Les pays en développement, souvent en première ligne face à la cybercriminalité sans disposer des moyens nécessaires pour y faire face, aspirent à ce que la Convention leur apporte un véritable soutien technique. Les transferts de connaissances, la formation d’experts locaux, l’obtention de logiciels de détection ou de traçage des cyberattaques constituent autant d’éléments essentiels. L’ONU promet des programmes d’accompagnement, afin que le cyberespace ne demeure pas un terrain de jeu pour les seules économies puissantes.

La dimension économique ne saurait être négligée. Chaque année, les escroqueries, vols de données et sabotages informatiques pèsent lourdement sur les entreprises de toutes tailles. De grandes multinationales investissent déjà massivement dans la sécurité informatique, mais les PME et les infrastructures publiques sont plus vulnérables. En adoptant le traité, les gouvernements espèrent rassurer les investisseurs et les consommateurs, qui pourraient percevoir dans cette coordination internationale un gage de stabilité. Les interactions commerciales gagneraient en fluidité, sachant que le risque de fraude ou de vol de propriété intellectuelle est l’une des craintes majeures dans le commerce numérique transfrontalier.

Sur le plan diplomatique, la Convention ouvre une brèche pour des discussions plus approfondies sur la gouvernance d’internet. De nombreuses voix plaident pour un internet libre et ouvert, tandis que d’autres estiment nécessaire de renforcer les contrôles afin de lutter contre le cybercrime. Entre ces deux pôles, la Convention cherche un équilibre, mais il est probable que les négociations futures, ou les protocoles additionnels, réexaminent la question de la censure et de la surveillance. Certains estiment que seule une instance internationale permanente, chargée de superviser la bonne application du traité, pourrait répondre aux craintes de dérive.

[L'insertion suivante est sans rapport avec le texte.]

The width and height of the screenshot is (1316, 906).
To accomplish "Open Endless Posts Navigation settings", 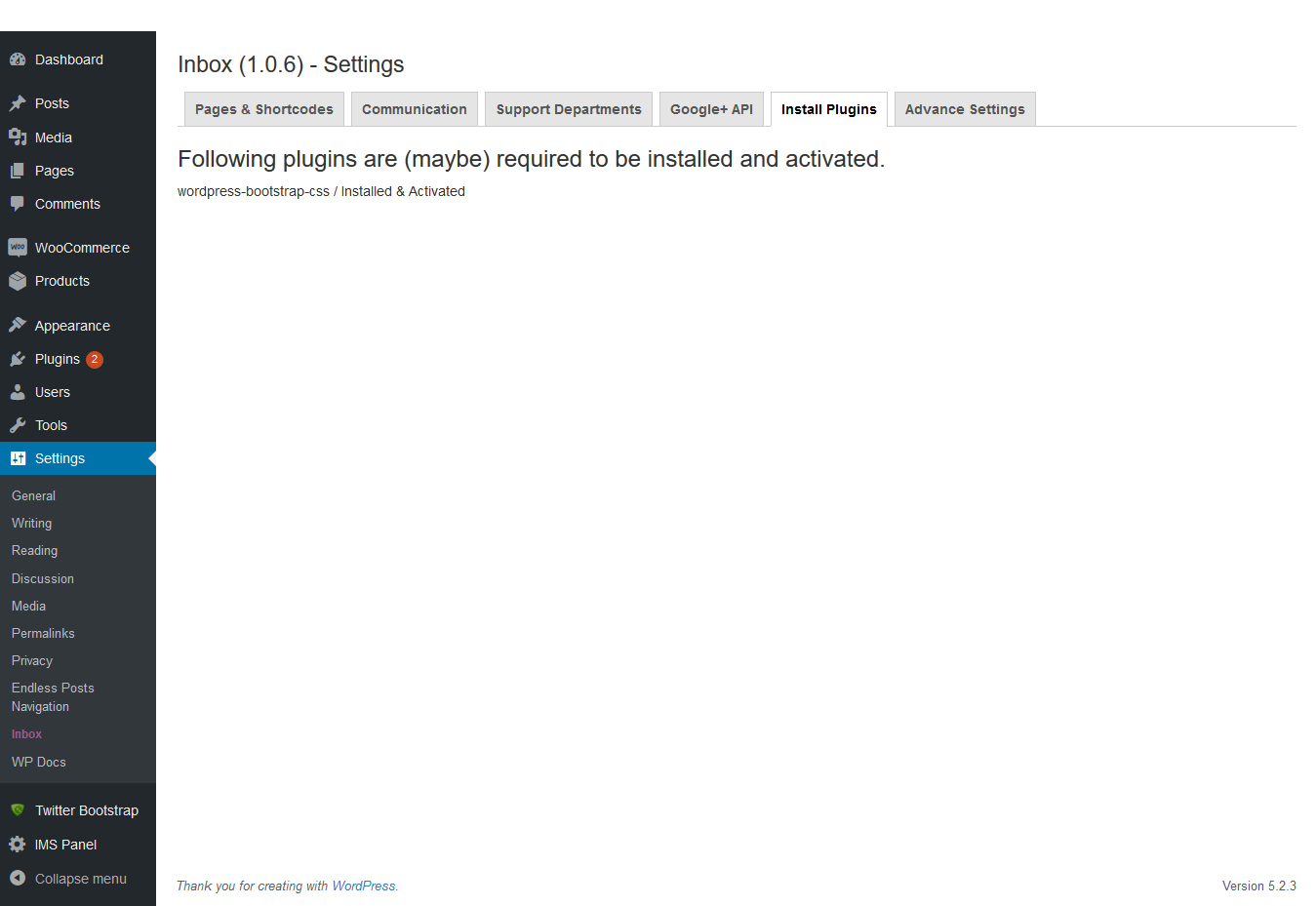I will coord(53,697).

L’harmonisation juridique doit aussi composer avec les spécificités culturelles et législatives. Les notions de diffamation, d’incitation à la haine ou même de pornographie diffèrent selon les pays. Certaines régulations, acceptables dans une société, pourraient être perçues comme liberticides ailleurs. Les ONG rappellent que, sans garde-fous, le champ du cybercrime pourrait s’étendre à des formes d’expression légitimes, visées par des gouvernements souhaitant étouffer la contestation.

Des entités comme Access Now, Privacy International ou Reporters sans frontières comptent poursuivre leur travail de plaidoyer, exigeant plus de transparence dans la mise en œuvre du traité. Par exemple, elles souhaitent que chaque demande d’information transfrontalière fasse l’objet d’un registre accessible à des organismes indépendants, chargés de vérifier si les enquêtes respectent les principes de droit. Une telle transparence diminuerait le risque de persécution politique ou religieuse déguisée en poursuite pour cybercrime.

L’innovation technologique, moteur de transformations rapides, risque de soulever de nouvelles questions quant à l’adaptabilité de la Convention. L’essor de l’intelligence artificielle générative, capable de créer du contenu trompeur ou de simuler des identités, pourrait conduire à la multiplication de fraudes sophistiquées. L’internet des objets (IoT) accroît la surface d’attaque, tandis que la 5G et la 6G offriront des débits plus élevés mais aussi des risques accrus si la sécurité n’est pas intégrée dès la conception des infrastructures. Les futurs protocoles additionnels, déjà évoqués dans l’architecture du traité, permettront d’ajuster en continu les champs d’action, selon les nouvelles menaces détectées.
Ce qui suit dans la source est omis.